İzmir’de 30 Ekim 2020’de meydana gelen 6,6 büyüklüğündeki depremde yıkılan Yağcıoğlu Apartmanı B Blok’ta 11 kişi hayatını kaybetmiş, 7 kişi yaralanmıştı. Bu olayı o dönem haberleri izleyen herkes hatırlayacaktır, kolonu bilir kişilere sormadan yıktıkları ortaya çıkmıştı ya, Sayın Orhan Ayber bu olaydan sorumlu tutuluyor.

Sayın Orhan Ayber’in eşi Sayın Aysel Ayber o apartmanın müteahhitti olan Şerafettin Ağar hakkındaki yorumlarında çok saygın ve çok dürüst biri olduğu yönde. Dava ilk açıldığında Şerafettin Bey kendisini şöyle savunmuş:

“Hayatını kaybeden vatandaşlara rahmet, yaralılara da şifa dilerim. Apartmanın yapılmasında hiçbir kusurum yok. 40 yıllık müteahhitlik hayatımda 251 bina yaptım. Hiçbiri yıkılmadığı gibi hiçbirinde çatlak bile yok. Örnek müteahhit olmak için uğraştım. Yağcıoğlu’nda A blok ayaktayken B blokun yıkılması tesadüf değildir. Bina dış etmenler sebebiyle yıkılmıştır. Kolon kesilmesi nedeniyle bina yıkıldı, bunu yapanlar hakkında suç duyurusunda da bulundum. Sosyal medya hesabımdan depremden önce 1999 önce yapılan binaların yıkılıp, yeniden yapılması gerektiğini belirtmiştim çünkü o binalar 1975 yılı deprem yönetmenliğine göre yapıldı. Suçlular kolonları kesenlerdir. 11 aydır cezaevindeyim ve sağlık sorunlarım var. Tahliyemi talep ediyorum.”

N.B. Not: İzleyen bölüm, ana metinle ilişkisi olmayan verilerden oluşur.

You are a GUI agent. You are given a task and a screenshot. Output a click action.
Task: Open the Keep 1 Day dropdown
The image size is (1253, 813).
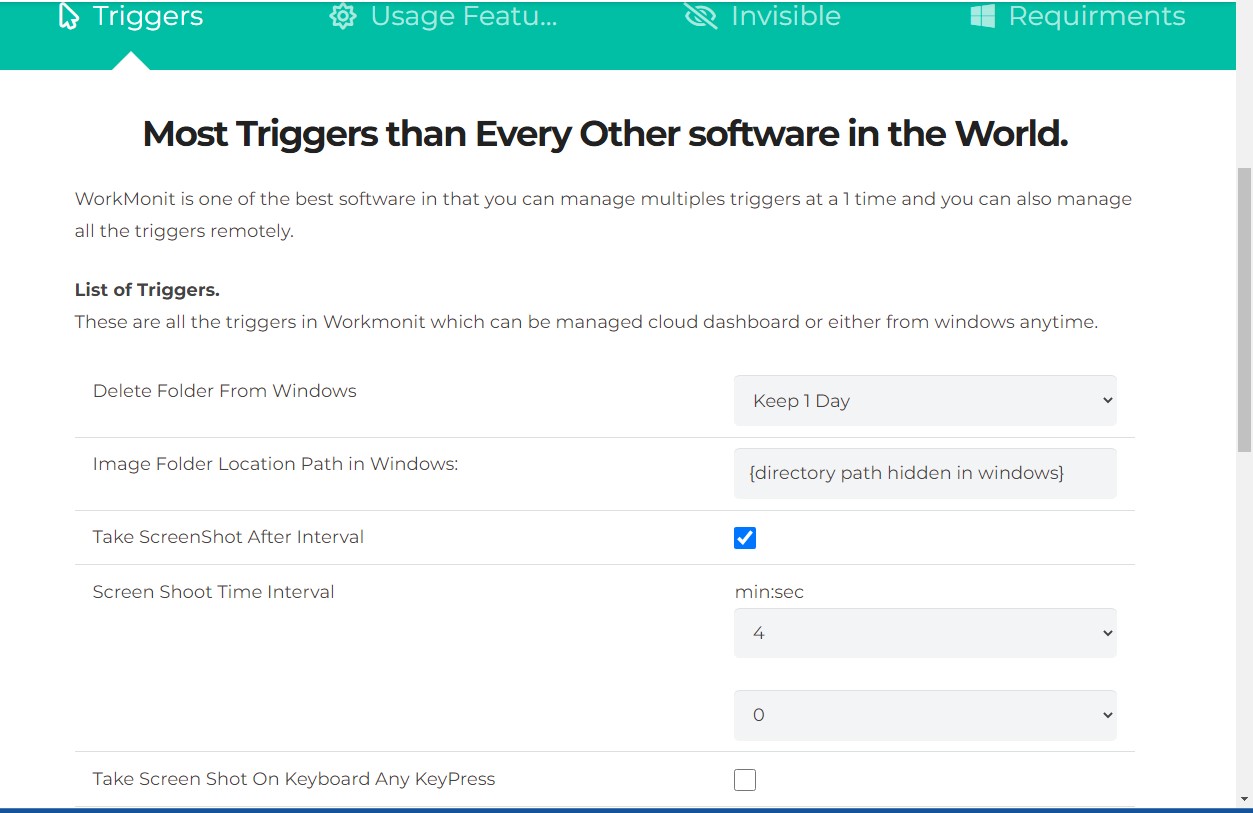[924, 401]
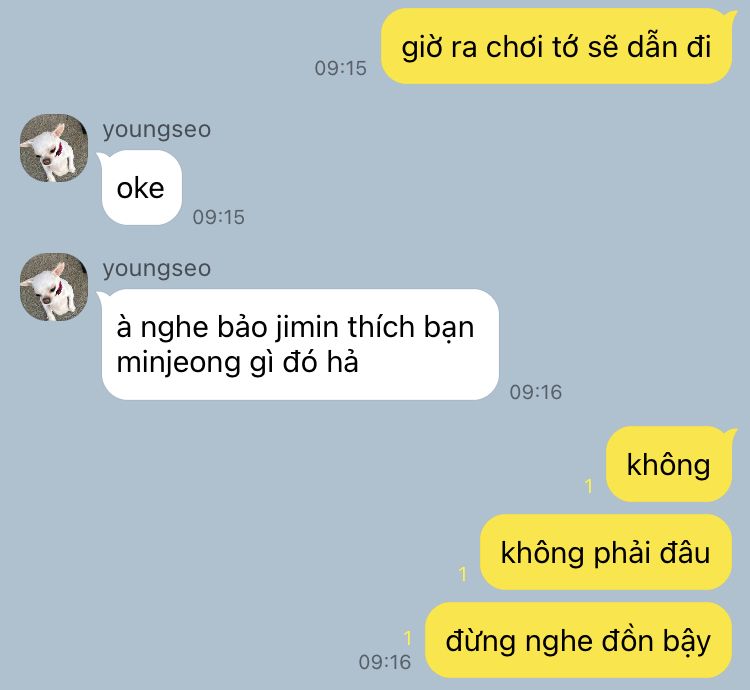
Task: Tap the 09:16 timestamp beside the white jimin bubble
Action: coord(536,393)
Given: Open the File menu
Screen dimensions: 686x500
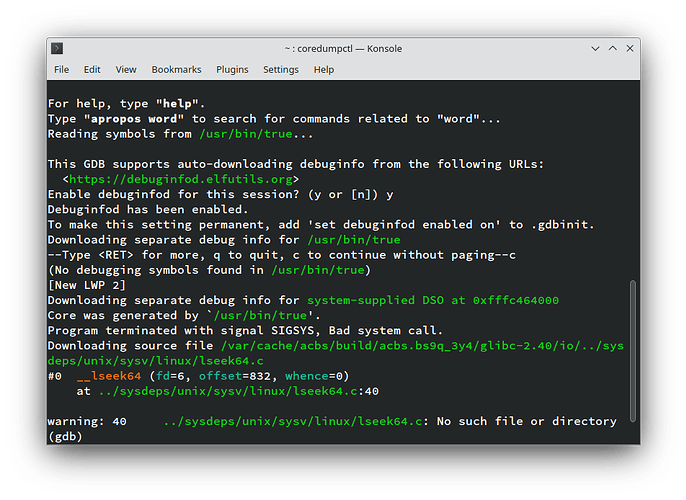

Sayın Orhan Ayber ise ilk savunmasında:

“1975 yönetmenliğinde nervürlü demir kullanma zorunluluğu yoktu. 1999’da Marmara depreminden sonra kullanımı zorunlu hale geldi. Beton kalitesini tutturmak kolay değildi çünkü hazır beton yoktu. Beton ihtiyaçlarını belirli gruplar karşılıyordu ve hiçbirimizin denetleme imkanı yoktu. 2000 yılından sonra hazır betona geçildi. Yağcıoğlu Apartmanı, yapıldıktan sonra çeşitli depremler olmasına rağmen binada çatlak bile oluşmadı. Kolon kesme olayından haberdar değilim. Muhtemelen ben istifa ettikten sonra olmuştur. 1999 yılında görevden ayrıldım.”

Müşteki avukatlarının, binanın yapımı sırasında bodrum katında su olup olmadığını sorması üzerine Ayber, “Zeminde biriken suları gördüm. İnşaat yapılırken de su vardı. Biriken suyu pompayla çektirdim. Müteahhide de bilgi verdim ama belediyeye bildirmedim” yanıtını verdi.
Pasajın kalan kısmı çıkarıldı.